• Task details: Turn all the items below into a numbered list and leave out the blank lines.

• The input:
------------------------------------

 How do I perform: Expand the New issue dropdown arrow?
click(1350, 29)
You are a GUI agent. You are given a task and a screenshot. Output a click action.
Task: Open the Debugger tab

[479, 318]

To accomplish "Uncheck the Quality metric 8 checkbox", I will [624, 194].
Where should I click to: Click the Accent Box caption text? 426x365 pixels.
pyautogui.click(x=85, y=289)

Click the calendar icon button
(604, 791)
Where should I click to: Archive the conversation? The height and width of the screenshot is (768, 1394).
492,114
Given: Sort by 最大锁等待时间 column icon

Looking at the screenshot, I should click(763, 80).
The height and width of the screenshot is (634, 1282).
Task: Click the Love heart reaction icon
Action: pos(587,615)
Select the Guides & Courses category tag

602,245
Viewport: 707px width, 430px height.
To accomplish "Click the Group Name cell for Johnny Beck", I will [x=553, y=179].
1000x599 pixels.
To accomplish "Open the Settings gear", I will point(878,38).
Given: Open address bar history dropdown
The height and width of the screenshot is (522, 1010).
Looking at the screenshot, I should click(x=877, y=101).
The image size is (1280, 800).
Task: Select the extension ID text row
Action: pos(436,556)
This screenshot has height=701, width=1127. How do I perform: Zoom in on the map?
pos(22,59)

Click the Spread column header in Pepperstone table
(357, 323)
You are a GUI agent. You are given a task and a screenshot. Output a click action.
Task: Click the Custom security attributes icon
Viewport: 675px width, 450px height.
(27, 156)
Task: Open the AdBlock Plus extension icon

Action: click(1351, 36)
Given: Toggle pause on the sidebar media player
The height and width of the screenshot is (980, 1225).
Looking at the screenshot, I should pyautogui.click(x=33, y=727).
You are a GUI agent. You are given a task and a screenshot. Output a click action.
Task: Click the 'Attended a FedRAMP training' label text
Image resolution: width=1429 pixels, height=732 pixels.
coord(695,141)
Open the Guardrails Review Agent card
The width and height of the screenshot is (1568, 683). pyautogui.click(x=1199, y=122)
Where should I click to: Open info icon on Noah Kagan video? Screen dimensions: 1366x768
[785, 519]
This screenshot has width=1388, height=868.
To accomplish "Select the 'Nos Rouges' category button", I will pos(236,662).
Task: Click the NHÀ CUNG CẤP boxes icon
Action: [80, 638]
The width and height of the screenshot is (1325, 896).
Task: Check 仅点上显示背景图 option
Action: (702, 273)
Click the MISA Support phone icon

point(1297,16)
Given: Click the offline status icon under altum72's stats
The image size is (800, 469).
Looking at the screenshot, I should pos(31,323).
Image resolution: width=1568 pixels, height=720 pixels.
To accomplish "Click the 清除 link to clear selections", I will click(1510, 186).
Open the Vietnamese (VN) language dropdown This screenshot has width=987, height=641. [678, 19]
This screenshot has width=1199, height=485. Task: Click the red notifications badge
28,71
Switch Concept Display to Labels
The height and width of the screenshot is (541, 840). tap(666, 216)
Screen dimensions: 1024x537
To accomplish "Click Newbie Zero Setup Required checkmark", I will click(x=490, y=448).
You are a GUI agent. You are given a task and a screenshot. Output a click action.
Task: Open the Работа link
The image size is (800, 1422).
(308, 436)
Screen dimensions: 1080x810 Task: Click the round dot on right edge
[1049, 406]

------------------------------------

• Answer for this exercise:
1.  How do I perform: Expand the New issue dropdown arrow?
2. click(1350, 29)
3. You are a GUI agent. You are given a task and a screenshot. Output a click action.
4. Task: Open the Debugger tab
5. [479, 318]
6. To accomplish "Uncheck the Quality metric 8 checkbox", I will [624, 194].
7. Where should I click to: Click the Accent Box caption text? 426x365 pixels.
8. pyautogui.click(x=85, y=289)
9. Click the calendar icon button
10. (604, 791)
11. Where should I click to: Archive the conversation? The height and width of the screenshot is (768, 1394).
12. 492,114
13. Given: Sort by 最大锁等待时间 column icon
14. Looking at the screenshot, I should click(763, 80).
15. The height and width of the screenshot is (634, 1282).
16. Task: Click the Love heart reaction icon
17. Action: pos(587,615)
18. Select the Guides & Courses category tag
19. 602,245
20. Viewport: 707px width, 430px height.
21. To accomplish "Click the Group Name cell for Johnny Beck", I will [x=553, y=179].
22. 1000x599 pixels.
23. To accomplish "Open the Settings gear", I will point(878,38).
24. Given: Open address bar history dropdown
25. The height and width of the screenshot is (522, 1010).
26. Looking at the screenshot, I should click(x=877, y=101).
27. The image size is (1280, 800).
28. Task: Select the extension ID text row
29. Action: pos(436,556)
30. This screenshot has height=701, width=1127. How do I perform: Zoom in on the map?
31. pos(22,59)
32. Click the Spread column header in Pepperstone table
33. (357, 323)
34. You are a GUI agent. You are given a task and a screenshot. Output a click action.
35. Task: Click the Custom security attributes icon
36. Viewport: 675px width, 450px height.
37. (27, 156)
38. Task: Open the AdBlock Plus extension icon
39. Action: click(1351, 36)
40. Given: Toggle pause on the sidebar media player
41. The height and width of the screenshot is (980, 1225).
42. Looking at the screenshot, I should pyautogui.click(x=33, y=727).
43. You are a GUI agent. You are given a task and a screenshot. Output a click action.
44. Task: Click the 'Attended a FedRAMP training' label text
45. Image resolution: width=1429 pixels, height=732 pixels.
46. coord(695,141)
47. Open the Guardrails Review Agent card
48. The width and height of the screenshot is (1568, 683). pyautogui.click(x=1199, y=122)
49. Where should I click to: Open info icon on Noah Kagan video? Screen dimensions: 1366x768
50. [785, 519]
51. This screenshot has width=1388, height=868.
52. To accomplish "Select the 'Nos Rouges' category button", I will pos(236,662).
53. Task: Click the NHÀ CUNG CẤP boxes icon
54. Action: [80, 638]
55. The width and height of the screenshot is (1325, 896).
56. Task: Check 仅点上显示背景图 option
57. Action: (702, 273)
58. Click the MISA Support phone icon
59. point(1297,16)
60. Given: Click the offline status icon under altum72's stats
61. The image size is (800, 469).
62. Looking at the screenshot, I should pos(31,323).
63. Image resolution: width=1568 pixels, height=720 pixels.
64. To accomplish "Click the 清除 link to clear selections", I will click(1510, 186).
65. Open the Vietnamese (VN) language dropdown This screenshot has width=987, height=641. [678, 19]
66. This screenshot has width=1199, height=485. Task: Click the red notifications badge
67. 28,71
68. Switch Concept Display to Labels
69. The height and width of the screenshot is (541, 840). tap(666, 216)
70. Screen dimensions: 1024x537
71. To accomplish "Click Newbie Zero Setup Required checkmark", I will click(x=490, y=448).
72. You are a GUI agent. You are given a task and a screenshot. Output a click action.
73. Task: Open the Работа link
74. The image size is (800, 1422).
75. (308, 436)
76. Screen dimensions: 1080x810 Task: Click the round dot on right edge
77. [1049, 406]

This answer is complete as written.